永田 功1,2, 阿部 智一3,4,5, 内田 雅俊1, 田宮 菜奈子4,5 (1.筑波大学 大学院 人間総合科学研究科, 2.横浜市立みなと赤十字病院 集中治療部, 3.順天堂大学 医学部付属順天堂医院 総合診療科, 4.筑波大学 ヘルスサービス開発研究センター, 5.筑波大学 医学医療系 ヘルスサービスリサーチ分野)

【背景】集中治療や救急医療において終末期医療は避けて通れぬ問題である。集中治療に関わる医療従事者の終末期医療に対する意識調査は2012年に行われているが、2014年の救急・集中治療における終末期医療に関するガイドライン‐3学会からの提言‐の発表以降は行われていない。そこで、本研究では、集中治療・救急医療に関わる医療従事者を対象に終末期医療の現状と考えを明らかにすることを目的とした。
【方法】集中治療・救急医療に関わる医療従事者を対象に、特定非営利活動法人日本集中治療教育研究会のメーリングリストを利用し、インターネット上の無記名アンケート調査を2017年5月に施行した。

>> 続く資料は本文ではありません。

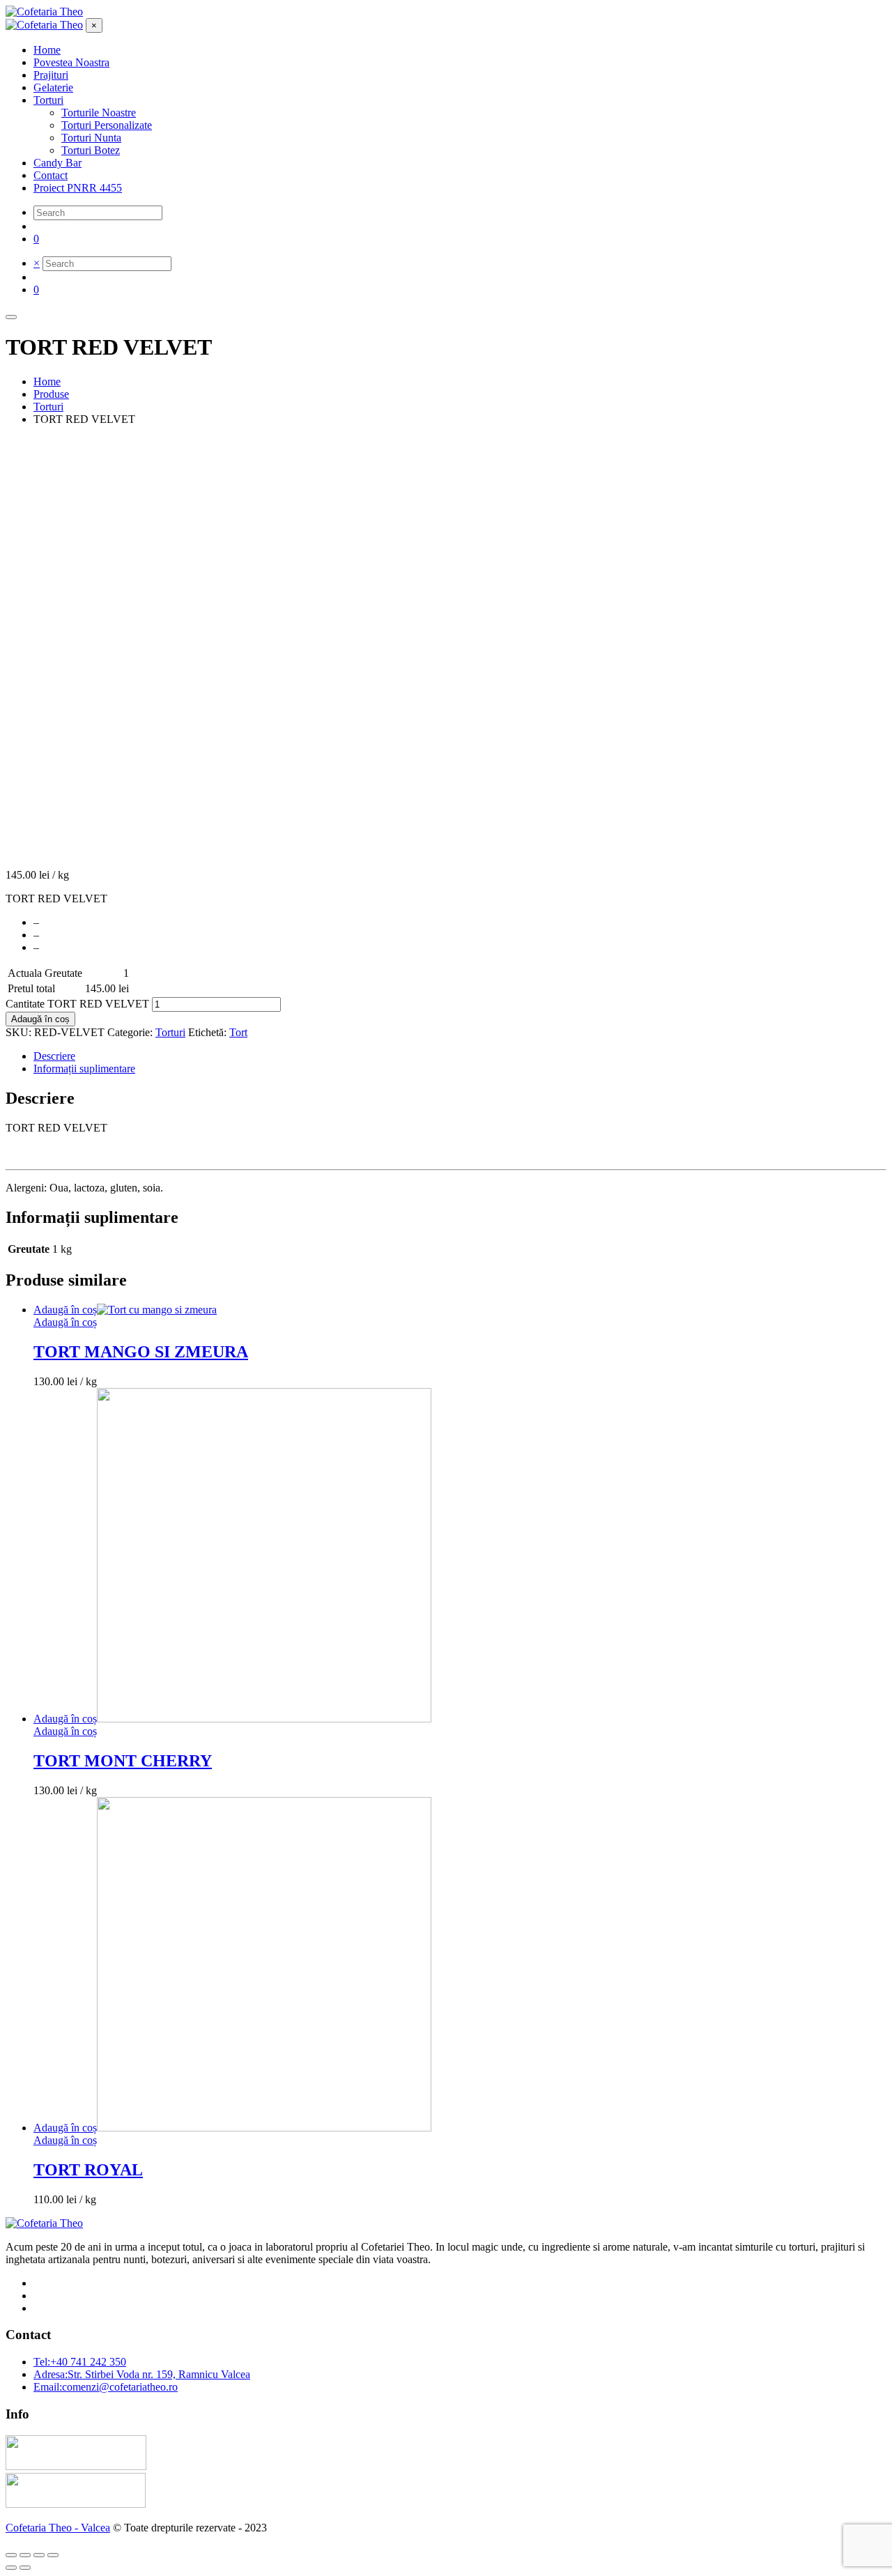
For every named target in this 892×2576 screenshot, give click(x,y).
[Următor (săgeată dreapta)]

【結果】研究同意が得られ、有効回答をした人数は172人であった。有効回答者の92%が終末期医療のガイドラインを認知していた。症例を提示し、高齢の心停止後低酸素性脳症、かつ中枢神経予後不良症例で、家族なし、本人の意思を記した文書なし、推定意思不明症例の場合、約87%がDNAR、Withhold、Withdrawの何かしらの治療制限を考えると回答した。また、そのような症例が敗血症性ショックになった場合、人工呼吸管理強化、輸液増量、昇圧剤開始、抗菌薬開始、血液浄化療法を開始すると回答した割合は各々、28.9%、27.7%、21.4%、38.3%、11.3%であった。しかし、家族がいて、積極的治療を望む場合は、人工呼吸管理強化、輸液増量、昇圧剤開始、抗菌薬開始、血液浄化療法を開始する割合は各々、71.5%、70.2%、70.6%、75.3%、46.4%であった。回答内容を大きく分けると、Withhold、Withdrawの施行の問題点として法的サポート、医療従事者、患者家族の問題が、現行の本人の意思を記す文書の問題点として、法的サポート、患者家族、文書の形式の問題が挙げられた。

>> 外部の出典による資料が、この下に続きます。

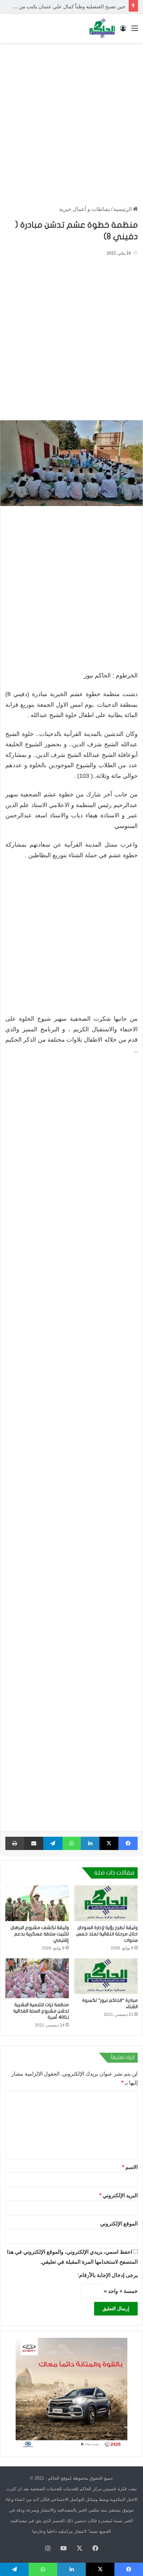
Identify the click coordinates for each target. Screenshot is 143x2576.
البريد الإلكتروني (118, 2195)
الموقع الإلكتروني (119, 2223)
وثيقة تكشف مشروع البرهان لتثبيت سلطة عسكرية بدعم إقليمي (40, 1934)
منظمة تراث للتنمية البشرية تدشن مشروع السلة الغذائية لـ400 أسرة (41, 2011)
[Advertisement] (71, 121)
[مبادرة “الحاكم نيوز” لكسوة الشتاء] (106, 1976)
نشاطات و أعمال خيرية (84, 209)
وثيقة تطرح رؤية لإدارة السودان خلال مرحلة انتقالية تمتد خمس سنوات (107, 1934)
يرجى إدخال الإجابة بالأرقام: (107, 2275)
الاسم (130, 2167)
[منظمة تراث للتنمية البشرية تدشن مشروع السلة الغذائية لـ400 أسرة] (37, 1978)
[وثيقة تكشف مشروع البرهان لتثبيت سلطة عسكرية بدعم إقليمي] (37, 1903)
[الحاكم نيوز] (102, 28)
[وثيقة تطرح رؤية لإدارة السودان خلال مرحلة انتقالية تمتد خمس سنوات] (106, 1903)
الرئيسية (123, 209)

【結論】終末期医療に関するガイドラインの認知度は高く、心停止蘇生後予後不良症例では患者や家族の希望がなければ、治療制限を考え、新たな合併症に対し介入しない傾向を認めた。しかし、家族がおり、積極的治療を希望した場合、家族の希望に沿う傾向であった。Withhold、Withdrawの施行や現行の本人の意思を記す文書の問題点から、医療従事者が終末期医療のガイドラインに習熟すること、医療従事者間でよく話しあい、合意形成を作ること、患者家族で終末期についてよく話し合い、意思を共有すること等の必要性が考えらえた。